Outstanding thermoelectric performances for both p- and n-type SnSe from first-principles study

Abstract

The highest thermoelectric figure of merit (ZT) value of 2.6 has been experimentally determined in p-type single crystalline SnSe. In this work, we propose possible method to further enhance the thermoelectric performance of SnSe by comparing different thermoelectric performances of p- and n-type SnSe using the first-principles method and the semiclassical Boltzmann theory. There are relatively stronger intra-layer interactions between Sn and Se atoms for the layered single crystalline SnSe. The Sn p and s electrons near the Fermi level are pushed away along the a-direction because of the anti-bonding interaction between Sn and Se atoms. The pushed away electrons would hinder holes transport in the a-direction. This leads to the lowest electrical conductivity and ZT value along the a-direction for the p-type single crystalline SnSe. For n-type SnSe, the Sn p and Se p electrons are primarily distributed along the a-direction near the Fermi level. This would lead to high electrical conductivity and large Seebeck coefficient simultaneously in the a-direction. Combined with its ultralow thermal conductivity in the a-direction, the ZT value (∼3.1 at 770K by a rough estimation) of n-type SnSe along the a-direction is probably much higher than that of p-type one.
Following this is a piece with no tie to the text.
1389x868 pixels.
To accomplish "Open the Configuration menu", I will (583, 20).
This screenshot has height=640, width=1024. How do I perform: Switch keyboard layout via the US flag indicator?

The peak values of S2στ of the p-type SnSe correspond to different carrier concentrations along the a- and b-directions. This is one reason for the low experimental peak ZT value of 0.6 for the p-type polycrystalline SnSe at 750K. For the n-type SnSe, the S2στ can attain their peak values almost at the same carrier concentration along the a-, b-, and c-directions. This suggests that the power factor value of n-type polycrystalline SnSe would be much higher than that of p-type one at 770K.